Delivery Area Surcharge:
What is a Delivery Area Surcharge? A delivery area surcharge is applied to select zip codes by many carriers. These zip codes are generally remote areas and help to cover the costs of time and fuel outside of metro areas. These charges typically range from $2.80-$4.35.
Reducing Delivery Area Surcharges: Delivery area surcharges are most common with UPS and FedEx. To avoid these charges, use a USPS service or consolidator for those zip codes. Also, offering discounts for in store pickups or FedEx/UPS store pickups can also help.
Dimensional Weight:
What is Dimensional Weight? Dimensional weight is the calculated weight of a package based on the dimensions. This is calculated by take the dimensions (LxWxH) of the box and dividing it by a factor. This factor is around 139 depending on the carrier. This will provide you with your dimensional weight and the carrier bills at the great of the actual weight and the dimensional weight.
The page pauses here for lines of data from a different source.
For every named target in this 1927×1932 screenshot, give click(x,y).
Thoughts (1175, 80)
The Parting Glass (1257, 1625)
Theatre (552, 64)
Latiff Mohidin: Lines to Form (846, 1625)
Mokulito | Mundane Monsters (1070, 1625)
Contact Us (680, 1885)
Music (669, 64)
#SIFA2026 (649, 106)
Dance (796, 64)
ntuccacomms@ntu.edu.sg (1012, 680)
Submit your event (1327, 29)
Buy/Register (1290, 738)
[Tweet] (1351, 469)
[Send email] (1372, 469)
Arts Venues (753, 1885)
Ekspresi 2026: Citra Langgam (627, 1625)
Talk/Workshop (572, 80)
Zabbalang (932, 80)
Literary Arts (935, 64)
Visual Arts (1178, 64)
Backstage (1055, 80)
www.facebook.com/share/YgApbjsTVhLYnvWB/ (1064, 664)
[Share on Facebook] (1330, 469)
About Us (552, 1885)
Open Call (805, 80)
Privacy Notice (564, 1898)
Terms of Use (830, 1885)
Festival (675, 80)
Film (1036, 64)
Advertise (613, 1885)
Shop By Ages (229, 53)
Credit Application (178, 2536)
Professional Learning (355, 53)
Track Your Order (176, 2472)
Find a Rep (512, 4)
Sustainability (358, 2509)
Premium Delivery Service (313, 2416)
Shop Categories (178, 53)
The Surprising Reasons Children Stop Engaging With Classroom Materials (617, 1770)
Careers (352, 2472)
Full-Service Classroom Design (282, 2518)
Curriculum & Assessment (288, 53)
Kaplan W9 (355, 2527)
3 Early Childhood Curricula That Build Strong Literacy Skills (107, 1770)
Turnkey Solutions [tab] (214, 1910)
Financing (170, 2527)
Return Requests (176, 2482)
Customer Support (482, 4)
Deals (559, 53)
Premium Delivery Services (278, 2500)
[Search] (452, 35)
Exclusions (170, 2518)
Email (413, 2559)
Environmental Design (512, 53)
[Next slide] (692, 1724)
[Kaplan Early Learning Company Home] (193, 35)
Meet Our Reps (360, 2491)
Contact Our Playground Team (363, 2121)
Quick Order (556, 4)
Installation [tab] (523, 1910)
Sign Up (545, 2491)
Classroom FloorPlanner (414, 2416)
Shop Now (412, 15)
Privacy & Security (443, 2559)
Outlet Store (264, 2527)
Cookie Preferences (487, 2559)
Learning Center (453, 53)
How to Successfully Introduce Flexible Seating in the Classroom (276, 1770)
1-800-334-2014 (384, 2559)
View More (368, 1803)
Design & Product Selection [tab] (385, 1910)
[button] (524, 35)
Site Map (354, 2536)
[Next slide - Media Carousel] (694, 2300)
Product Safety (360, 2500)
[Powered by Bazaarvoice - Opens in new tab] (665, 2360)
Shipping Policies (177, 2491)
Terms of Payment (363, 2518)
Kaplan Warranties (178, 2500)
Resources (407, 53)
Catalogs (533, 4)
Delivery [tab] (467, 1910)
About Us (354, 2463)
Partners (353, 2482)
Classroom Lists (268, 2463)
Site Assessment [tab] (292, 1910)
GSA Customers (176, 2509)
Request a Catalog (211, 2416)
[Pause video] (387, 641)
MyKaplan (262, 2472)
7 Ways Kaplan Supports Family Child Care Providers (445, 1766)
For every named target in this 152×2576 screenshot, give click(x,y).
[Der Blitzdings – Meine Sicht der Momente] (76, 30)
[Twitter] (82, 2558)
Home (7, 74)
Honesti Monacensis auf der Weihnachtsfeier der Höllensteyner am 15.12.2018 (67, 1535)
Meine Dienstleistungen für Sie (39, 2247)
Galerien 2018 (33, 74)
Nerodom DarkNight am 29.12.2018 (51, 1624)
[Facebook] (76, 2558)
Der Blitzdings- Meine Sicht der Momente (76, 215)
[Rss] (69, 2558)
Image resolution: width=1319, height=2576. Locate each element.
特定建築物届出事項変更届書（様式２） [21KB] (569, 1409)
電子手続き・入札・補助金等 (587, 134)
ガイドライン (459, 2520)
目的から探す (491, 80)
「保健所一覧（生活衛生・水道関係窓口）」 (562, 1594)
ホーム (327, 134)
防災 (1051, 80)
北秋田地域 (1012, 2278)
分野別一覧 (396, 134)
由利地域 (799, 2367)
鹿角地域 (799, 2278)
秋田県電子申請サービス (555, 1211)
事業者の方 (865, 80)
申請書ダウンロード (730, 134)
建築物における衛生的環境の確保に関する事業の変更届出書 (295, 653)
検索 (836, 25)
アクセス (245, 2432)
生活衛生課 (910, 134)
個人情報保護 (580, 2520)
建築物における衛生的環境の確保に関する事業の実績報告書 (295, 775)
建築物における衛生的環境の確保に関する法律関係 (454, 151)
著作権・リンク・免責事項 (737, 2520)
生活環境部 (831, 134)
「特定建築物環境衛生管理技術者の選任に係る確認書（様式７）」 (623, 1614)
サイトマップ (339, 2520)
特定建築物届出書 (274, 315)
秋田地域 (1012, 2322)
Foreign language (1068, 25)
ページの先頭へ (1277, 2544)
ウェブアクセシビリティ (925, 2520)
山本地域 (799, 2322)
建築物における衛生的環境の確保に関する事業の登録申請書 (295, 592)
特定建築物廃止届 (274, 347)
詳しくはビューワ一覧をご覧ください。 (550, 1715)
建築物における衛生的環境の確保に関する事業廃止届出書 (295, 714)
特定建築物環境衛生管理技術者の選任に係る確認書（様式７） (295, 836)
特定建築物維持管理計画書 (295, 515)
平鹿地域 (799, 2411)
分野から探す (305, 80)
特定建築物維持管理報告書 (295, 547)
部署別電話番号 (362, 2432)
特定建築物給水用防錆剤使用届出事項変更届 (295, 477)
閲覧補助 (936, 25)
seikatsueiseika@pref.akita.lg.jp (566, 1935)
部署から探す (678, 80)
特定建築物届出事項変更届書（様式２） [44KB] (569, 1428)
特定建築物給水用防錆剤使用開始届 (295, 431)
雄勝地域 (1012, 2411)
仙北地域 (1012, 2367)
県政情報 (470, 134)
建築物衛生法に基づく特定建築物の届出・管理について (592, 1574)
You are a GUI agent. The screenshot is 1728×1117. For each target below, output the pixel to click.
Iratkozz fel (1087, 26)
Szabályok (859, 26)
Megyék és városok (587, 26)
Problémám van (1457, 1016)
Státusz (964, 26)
Reducing Dimensional Weight Charges: Optimizing your box sizes is most important. Ensuring that you are using the proper box size for each shipment will help lower your dimensional impact. Work with the carriers to negotiate a better Dim Factor. Everything in your agreements is negotiable and if you have products that are impacted by dimensional weight make sure to negotiate the best Dim Factor possible.
Oversized Package Surcharge:
What is an Oversized Package Surcharge? An oversized package surcharge is applied to packages that the length + girth (2x width) is greater than 130”. This surcharge will range from $95-$115 depending on a residential or commercial shipment.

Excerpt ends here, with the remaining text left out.